* Information supplied:

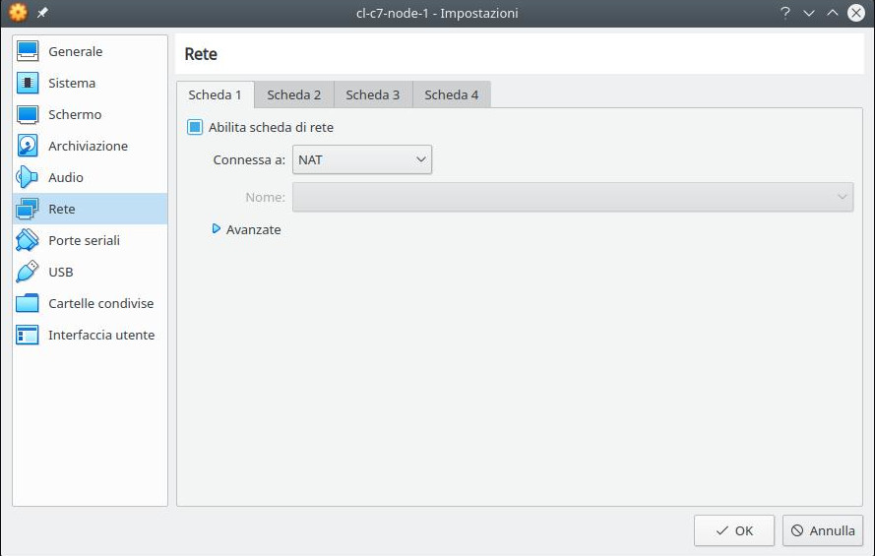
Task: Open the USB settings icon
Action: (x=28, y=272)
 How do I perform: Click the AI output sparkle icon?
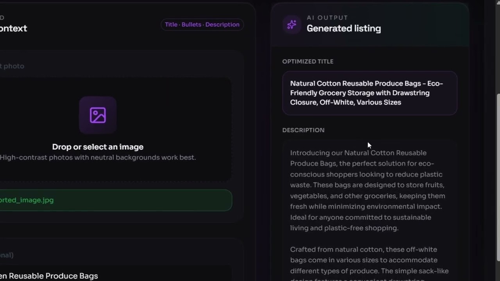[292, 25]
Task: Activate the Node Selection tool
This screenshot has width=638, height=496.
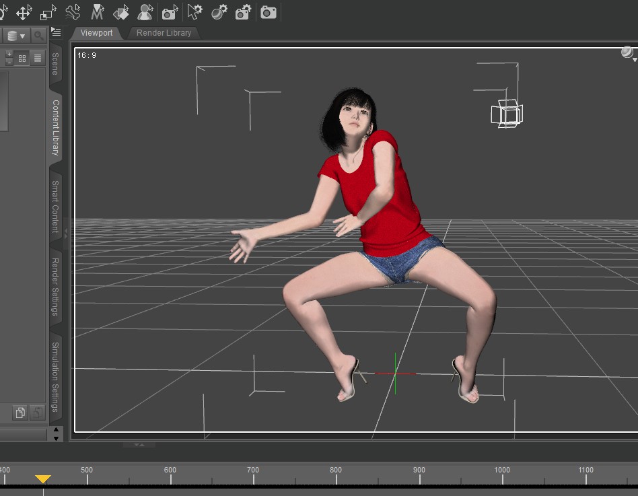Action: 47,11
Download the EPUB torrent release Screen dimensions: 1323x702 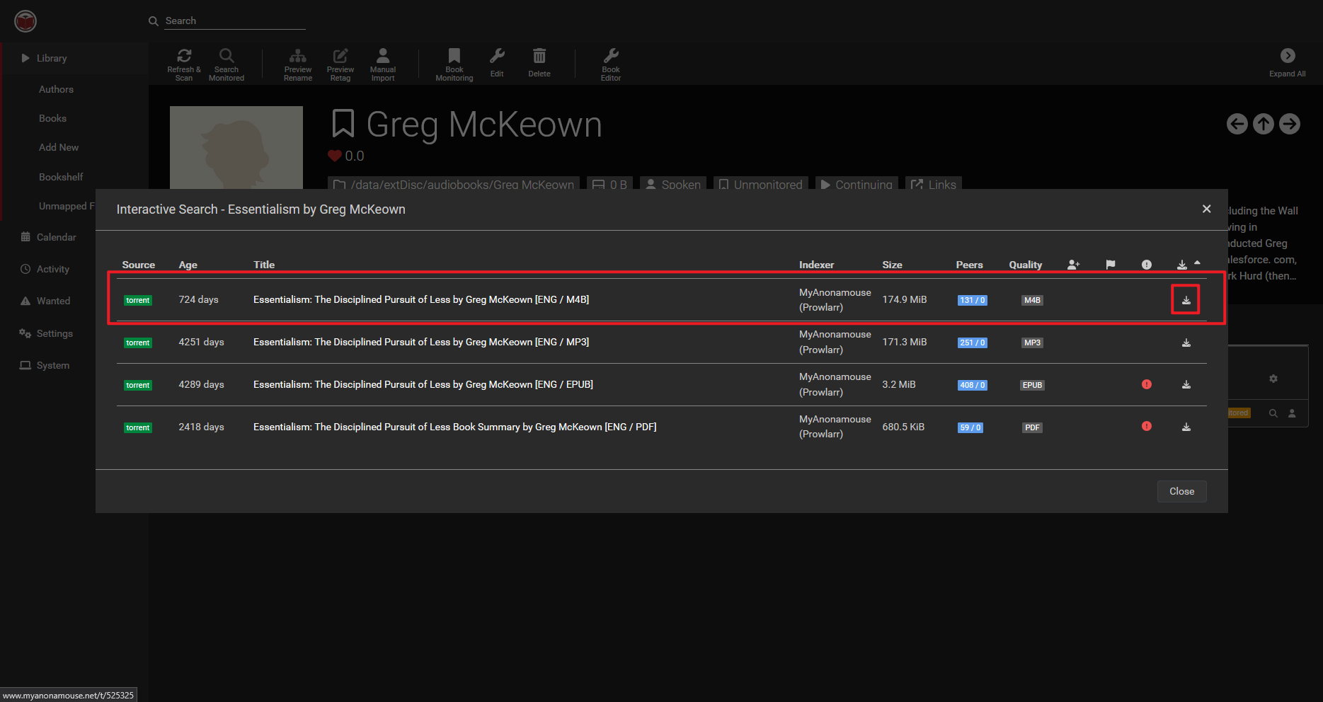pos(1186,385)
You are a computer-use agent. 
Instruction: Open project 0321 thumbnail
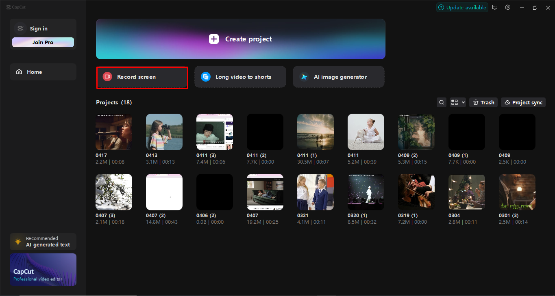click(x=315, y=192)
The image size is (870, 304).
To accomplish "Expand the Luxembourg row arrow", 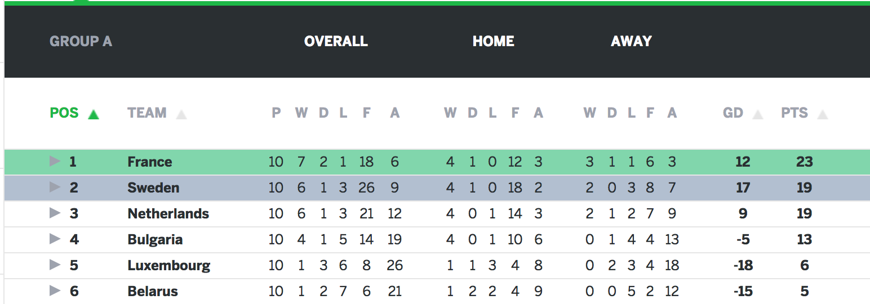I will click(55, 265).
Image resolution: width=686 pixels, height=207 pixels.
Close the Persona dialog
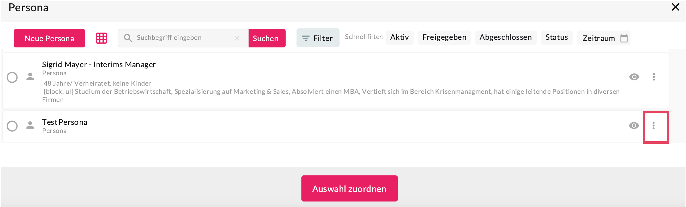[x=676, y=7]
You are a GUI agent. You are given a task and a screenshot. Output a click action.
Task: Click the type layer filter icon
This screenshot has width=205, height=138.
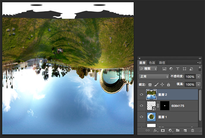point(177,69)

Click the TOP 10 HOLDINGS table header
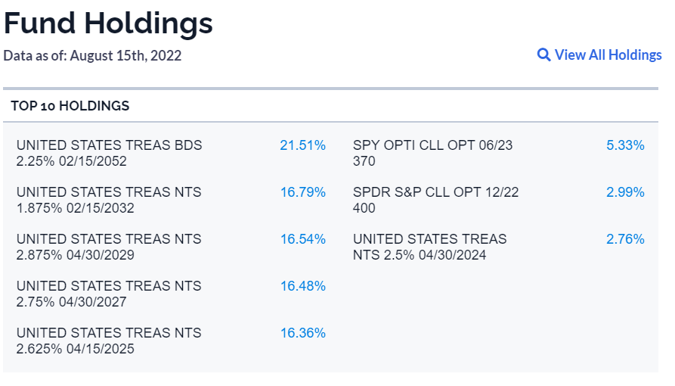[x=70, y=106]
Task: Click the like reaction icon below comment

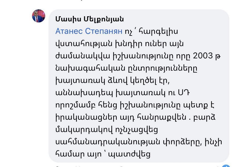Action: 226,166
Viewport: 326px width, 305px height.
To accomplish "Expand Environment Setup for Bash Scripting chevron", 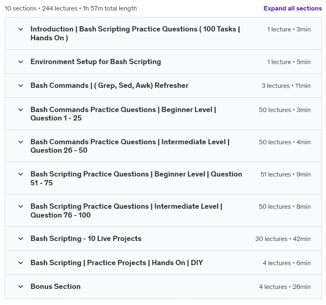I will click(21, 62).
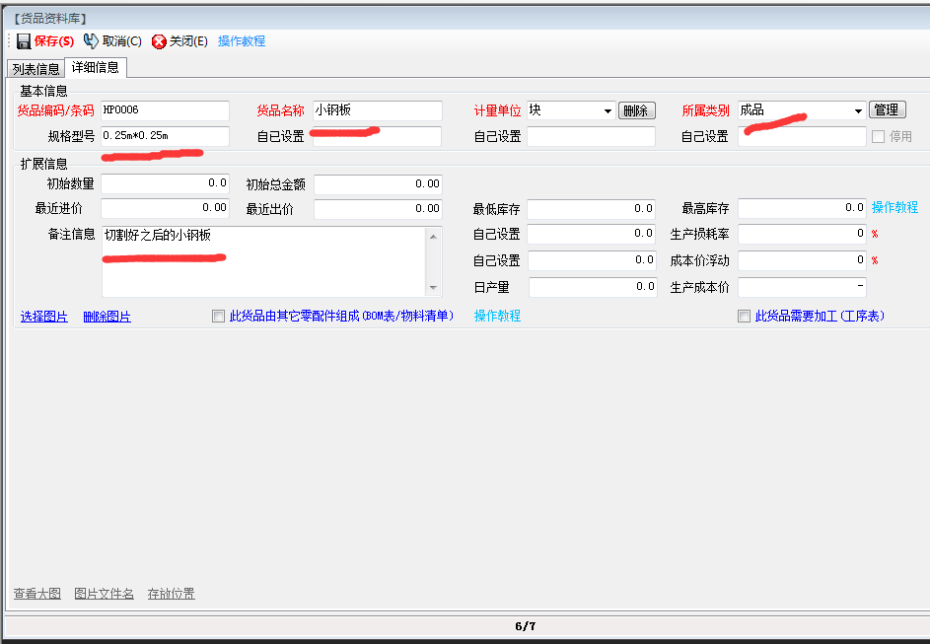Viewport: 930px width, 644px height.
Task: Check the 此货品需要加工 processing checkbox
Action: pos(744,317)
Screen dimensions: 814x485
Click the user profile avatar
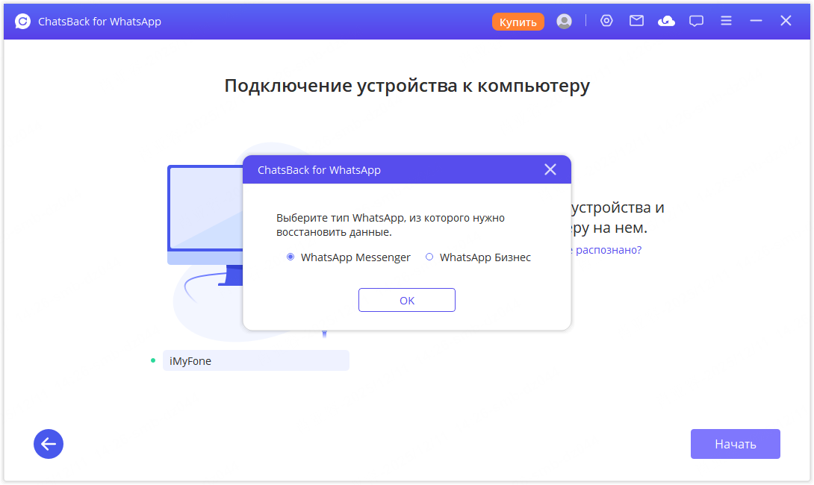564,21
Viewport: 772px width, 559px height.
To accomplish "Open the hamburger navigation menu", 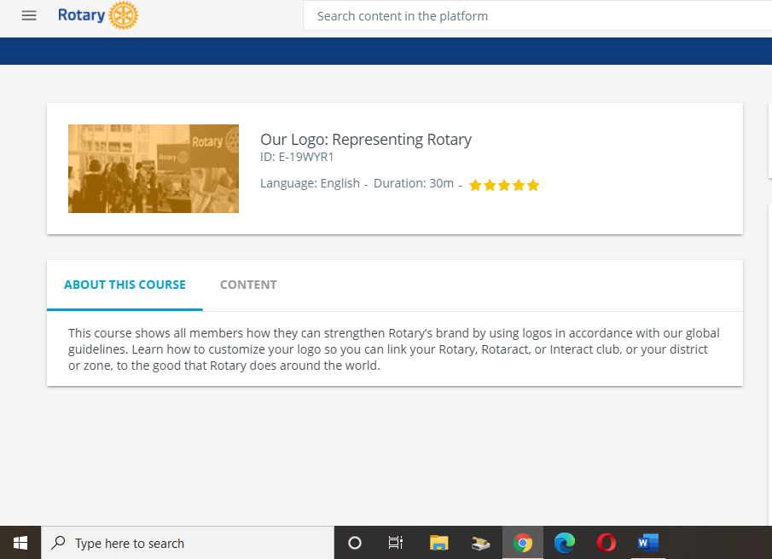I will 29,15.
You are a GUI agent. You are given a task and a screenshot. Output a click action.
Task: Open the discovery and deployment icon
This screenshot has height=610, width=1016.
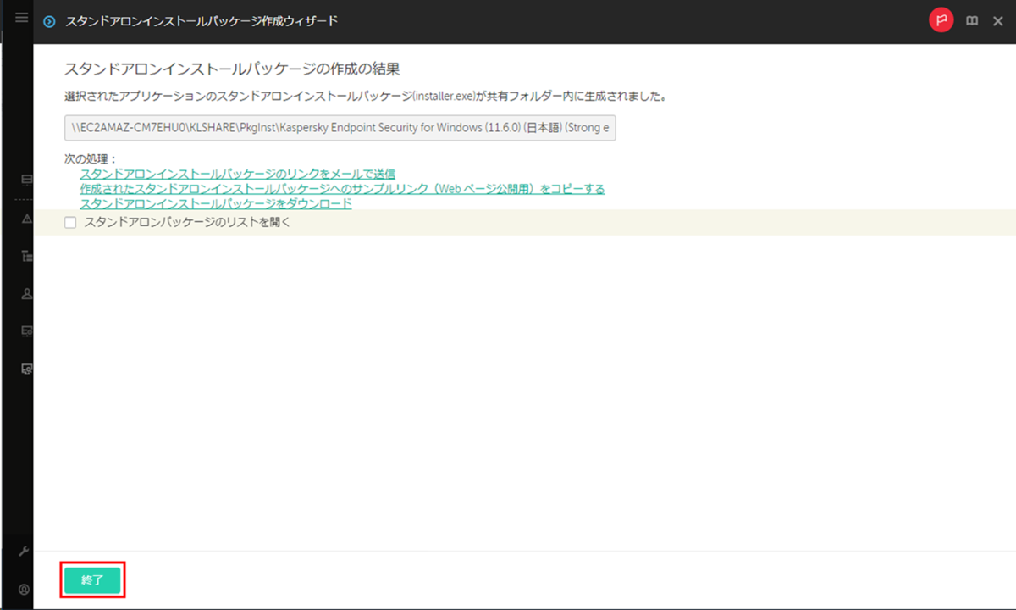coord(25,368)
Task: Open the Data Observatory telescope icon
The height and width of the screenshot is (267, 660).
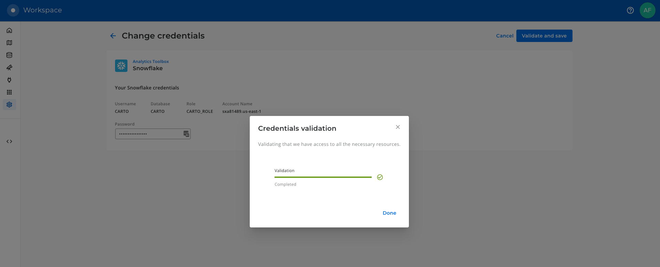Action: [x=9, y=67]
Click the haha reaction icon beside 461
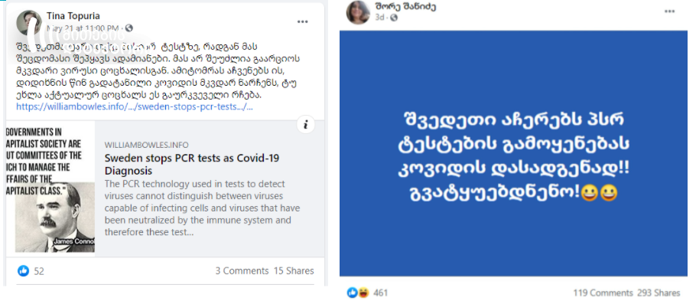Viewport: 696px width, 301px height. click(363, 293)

* What the task requires: Please restate exactly the lines from the one containing "Task: Open the discovery and deployment icon" down to the end of the material, both ends kept, and do not include the pictures.

* Problem solution:
Task: Open the discovery and deployment icon
This screenshot has height=610, width=1016.
coord(25,368)
Task: Open the Data Observatory telescope icon
The height and width of the screenshot is (267, 660).
Action: [x=9, y=67]
Click the haha reaction icon beside 461
Viewport: 696px width, 301px height. click(363, 293)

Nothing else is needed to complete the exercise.